Record set below:

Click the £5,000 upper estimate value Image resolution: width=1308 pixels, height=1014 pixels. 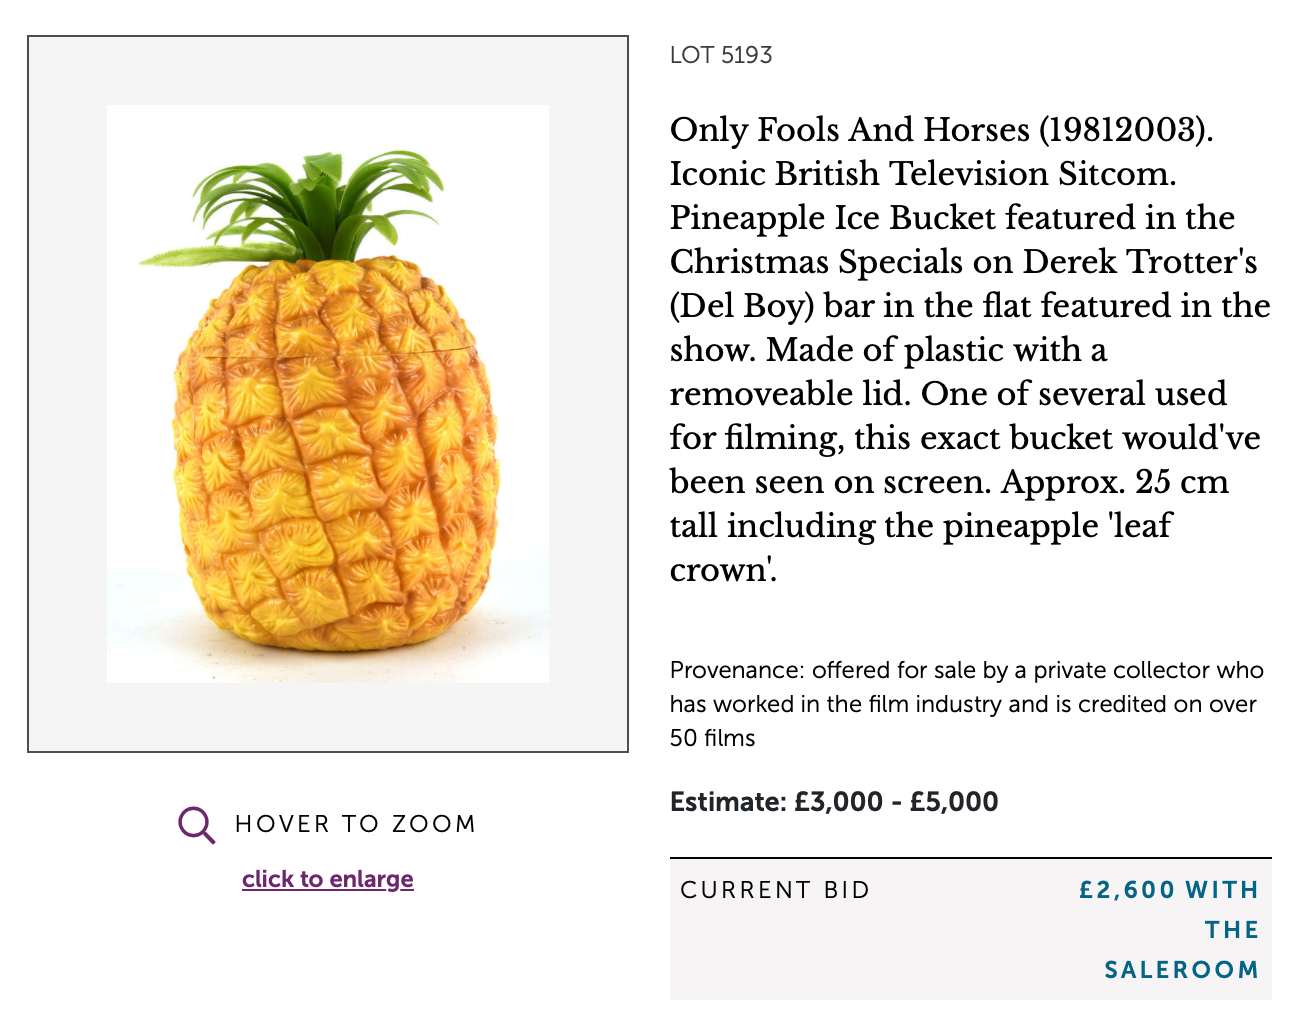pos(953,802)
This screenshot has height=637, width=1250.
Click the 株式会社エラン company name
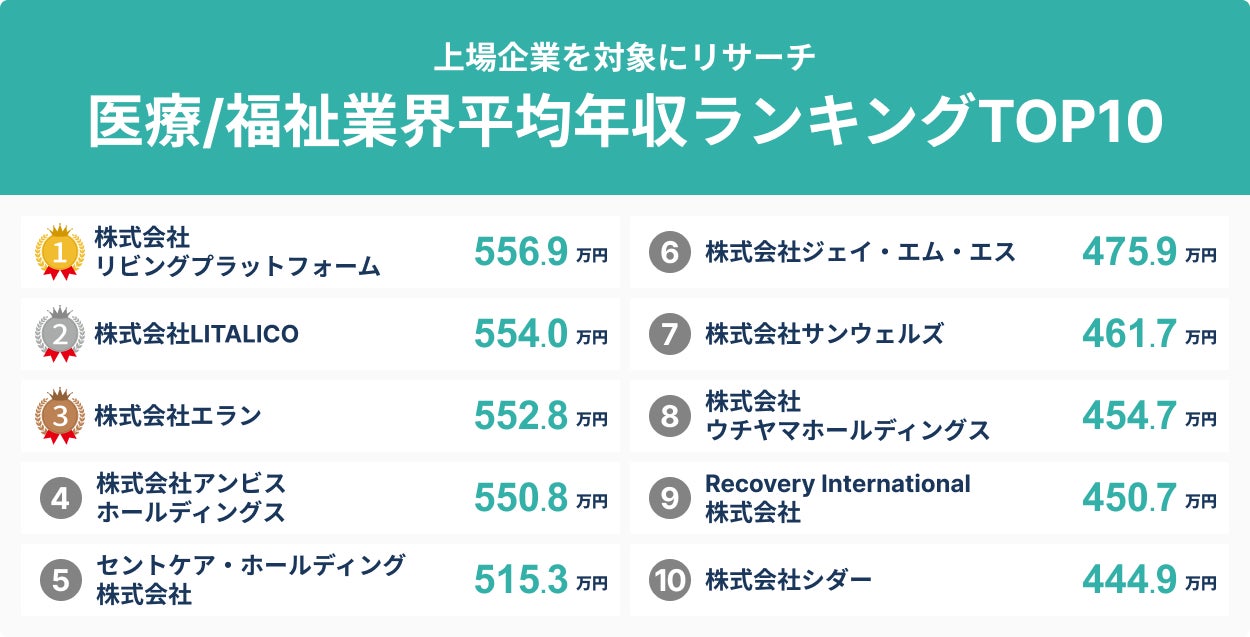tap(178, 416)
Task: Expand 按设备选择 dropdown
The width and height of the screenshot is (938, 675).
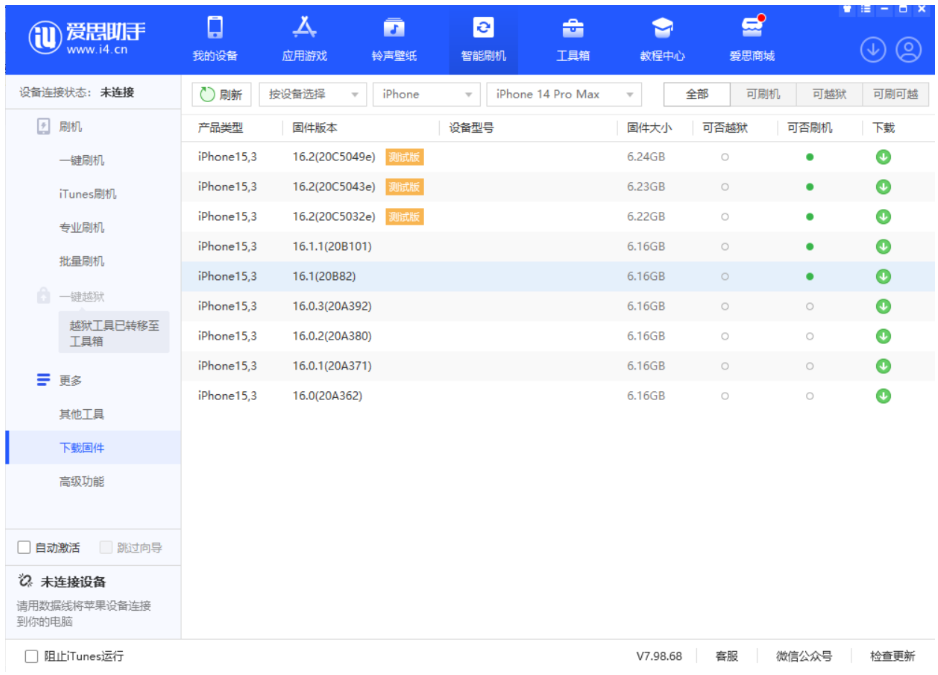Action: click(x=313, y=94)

End of Record set.

▶ What to do: Restate, word for word, each line from the line containing "The width and" through the end of the entries above; the pictures are not part of the copy.

▶ Answer box:
The width and height of the screenshot is (938, 675).
Action: click(x=313, y=94)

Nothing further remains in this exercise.